- Founded: 1983
- Dissolved: 1991
- Split from: Voltaic Revolutionary Communist Party
- Succeeded by: Movement for Socialist Democracy
- Ideology: Communism; Marxism-Leninism;
- Political position: Far-left

= Burkinabé Communist Group =

The Burkinabè Communist Group (Groupe Communiste Burkinabè, GCB) was a communist party in Burkina Faso.

== History ==
The GCB was formed as a splinter from the Voltaic Revolutionary Communist Party in August 1983, following the refusal of PCRV to support the revolutionary government of Thomas Sankara. The GCB was led by Jean-Marc Palm.

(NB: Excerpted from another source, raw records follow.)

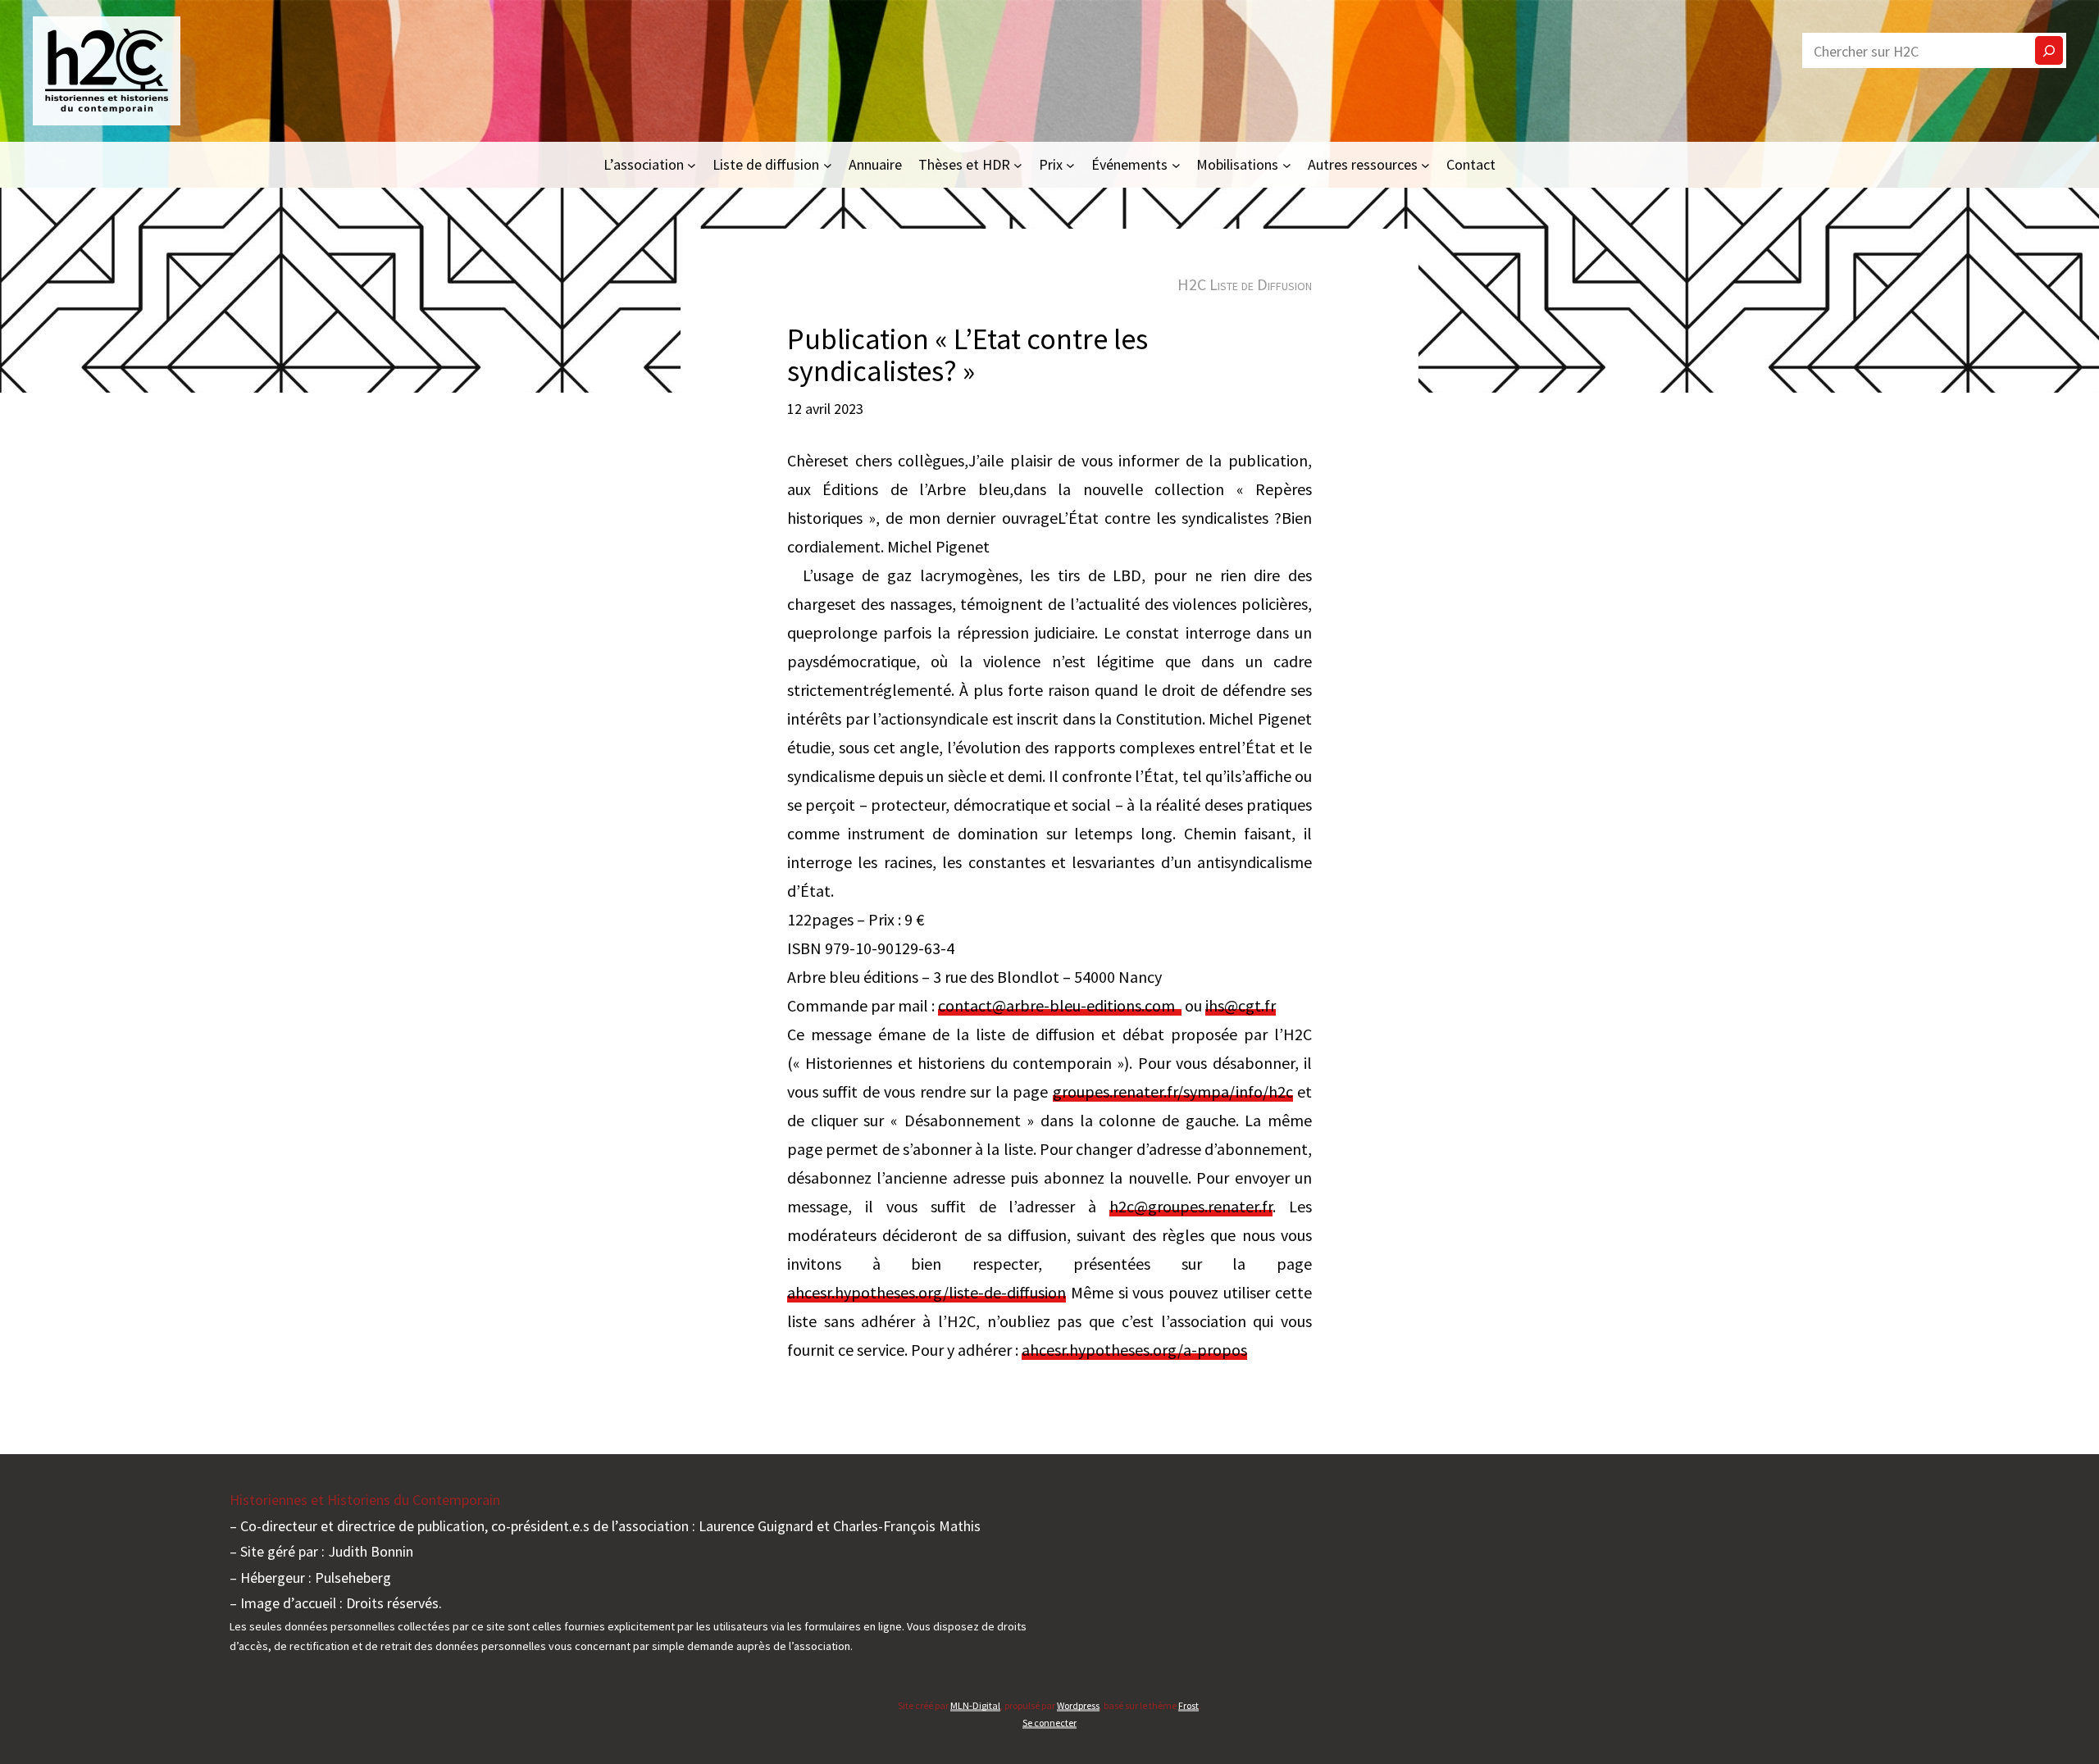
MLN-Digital (975, 1705)
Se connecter (1049, 1722)
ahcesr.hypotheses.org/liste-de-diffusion (926, 1292)
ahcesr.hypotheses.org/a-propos (1134, 1349)
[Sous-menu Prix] (1070, 164)
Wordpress (1078, 1705)
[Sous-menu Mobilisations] (1286, 164)
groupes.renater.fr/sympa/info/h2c (1173, 1091)
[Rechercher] (2049, 50)
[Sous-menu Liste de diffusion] (827, 164)
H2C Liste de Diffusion (1244, 284)
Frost (1188, 1705)
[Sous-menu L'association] (691, 164)
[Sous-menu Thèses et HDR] (1017, 164)
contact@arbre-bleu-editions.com (1060, 1005)
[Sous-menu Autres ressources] (1425, 164)
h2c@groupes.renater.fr (1191, 1206)
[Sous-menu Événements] (1176, 164)
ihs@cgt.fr (1240, 1005)
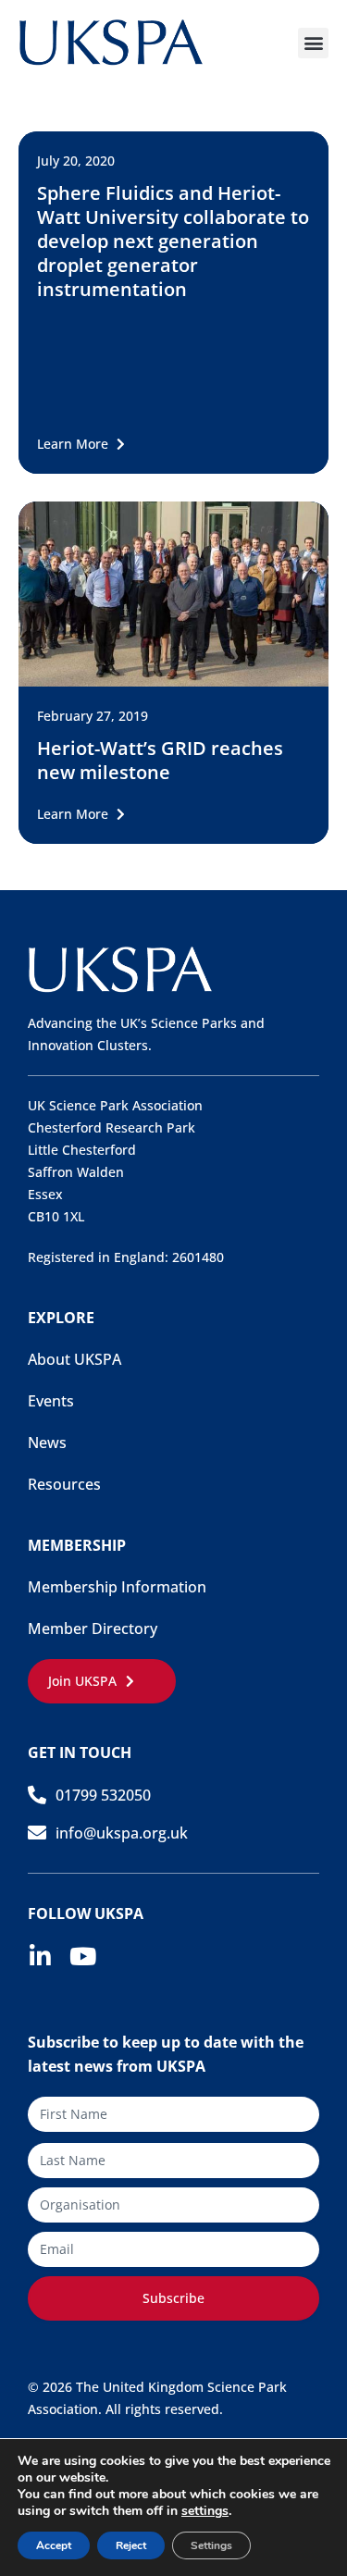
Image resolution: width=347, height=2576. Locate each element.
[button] (313, 43)
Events (51, 1401)
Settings (211, 2545)
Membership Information (117, 1587)
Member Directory (92, 1628)
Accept (53, 2545)
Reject (131, 2545)
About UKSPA (74, 1359)
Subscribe (173, 2298)
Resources (64, 1484)
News (47, 1442)
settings (205, 2511)
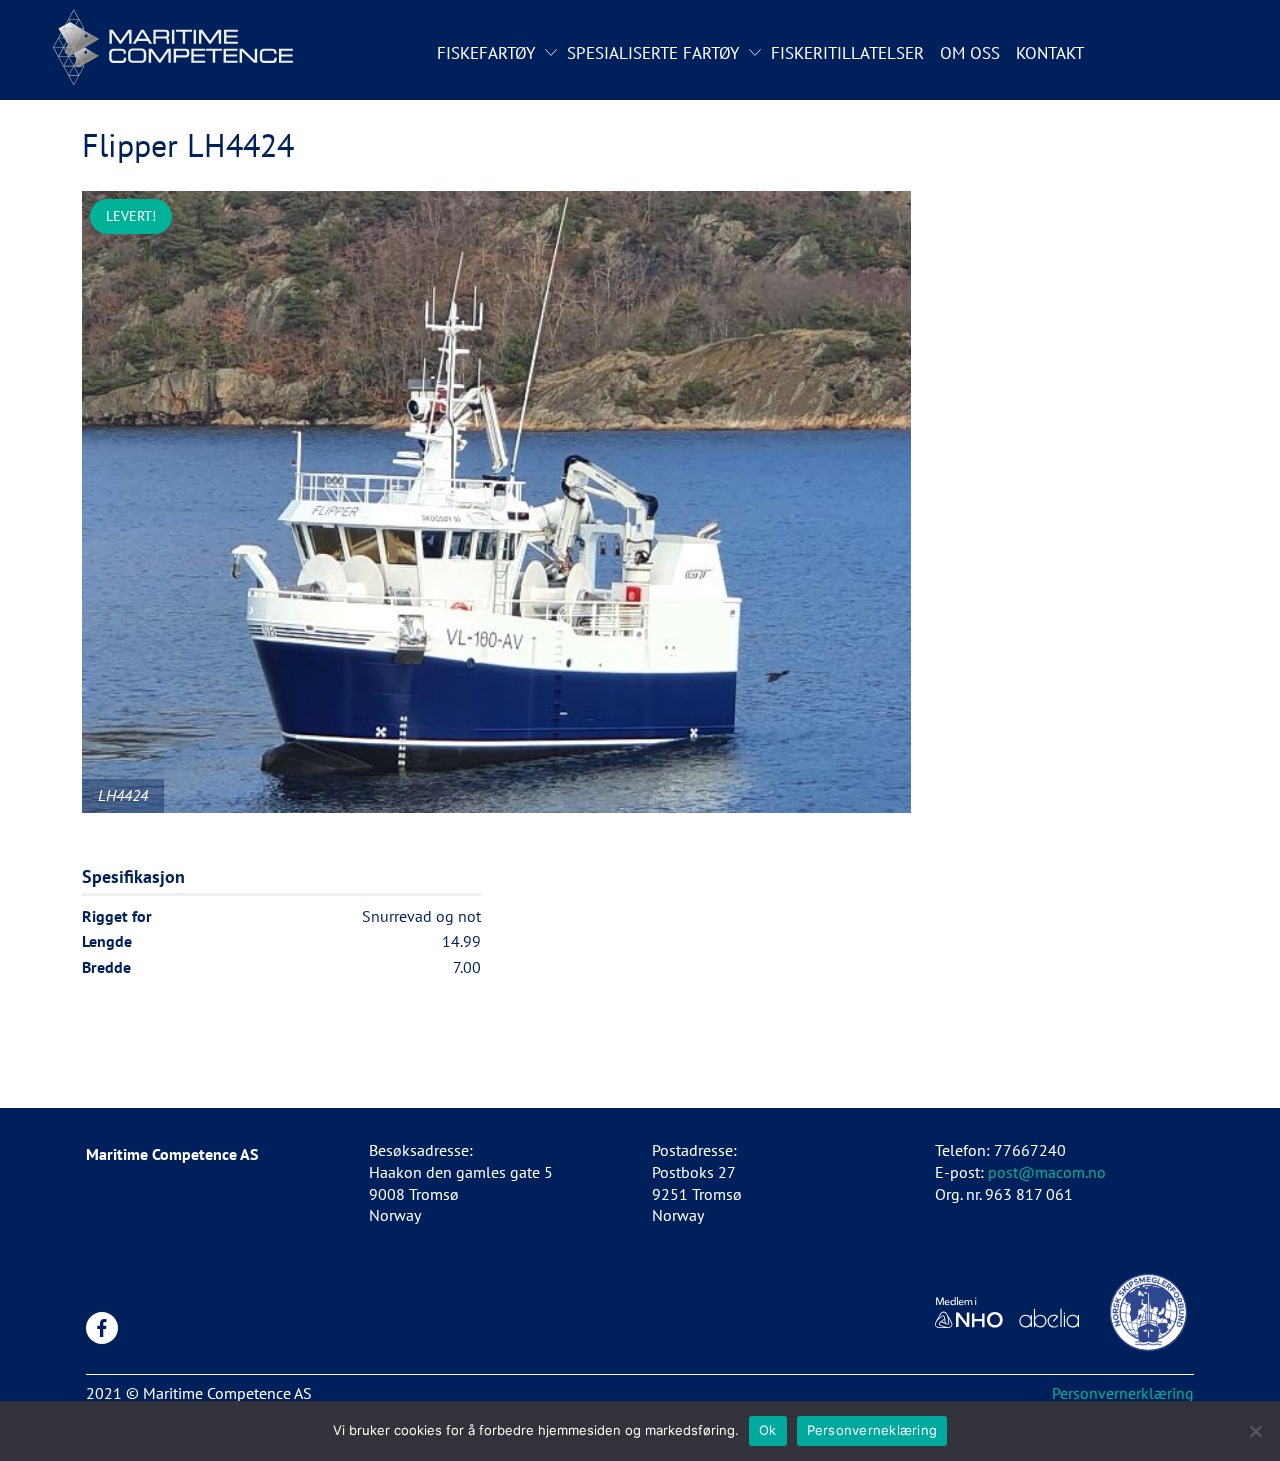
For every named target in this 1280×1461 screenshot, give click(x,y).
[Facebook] (102, 1328)
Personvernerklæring (1123, 1393)
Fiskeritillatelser (847, 53)
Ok (768, 1430)
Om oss (970, 53)
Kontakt (1050, 53)
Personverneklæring (872, 1430)
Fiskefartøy (486, 53)
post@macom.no (1047, 1172)
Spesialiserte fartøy (653, 53)
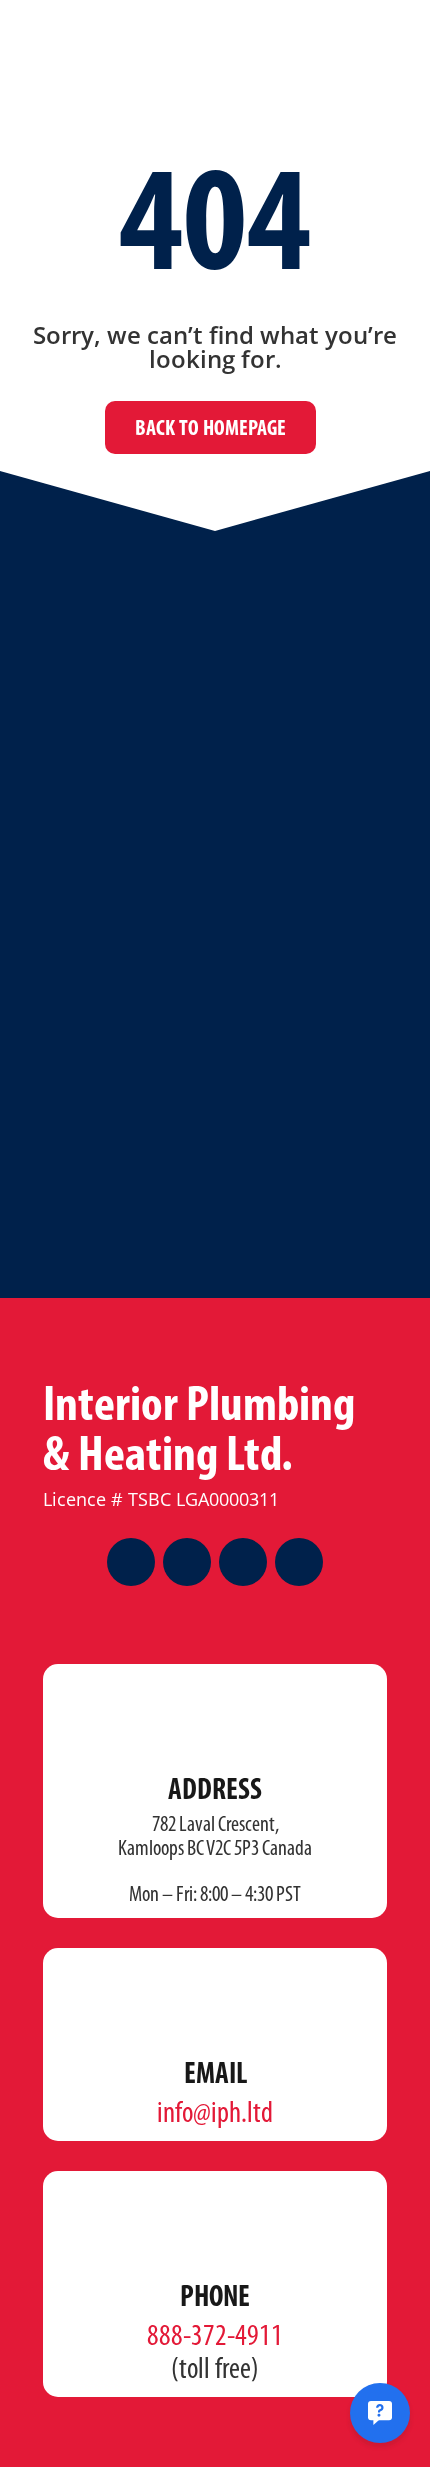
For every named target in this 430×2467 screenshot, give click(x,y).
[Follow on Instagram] (187, 1562)
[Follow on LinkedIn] (243, 1562)
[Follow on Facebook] (131, 1562)
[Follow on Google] (299, 1562)
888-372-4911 (215, 2337)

On 22 May 1985, the GCB, along with the Union of Burkinabé Communists, was re-invited into the Burkinabe governing coalition under the National Council for the Revolution (CNR) in order to counter the influence of Valère Somé within the faction.

In 1986 the GCB signed a declaration, together with the Union of Communist Struggles – Reconstructed (ULC-R), Union of Burkinabé Communists and Revolutionary Military Organization, calling for revolutionary unity.

In April 1987, the GCB, together with the ULC-R and La Flamme, formed a formal front against Sankara and Somé.

In 1989 the GCB left the government, following its refusal to join ODP/MT. The GCB turned clandestine. In April 1989 it split into two factions, one led by Salif Diallo joined the ODP/MT. The other, led by Jean-Marc Palm, became the Movement for Socialist Democracy (MDS) in March 1991.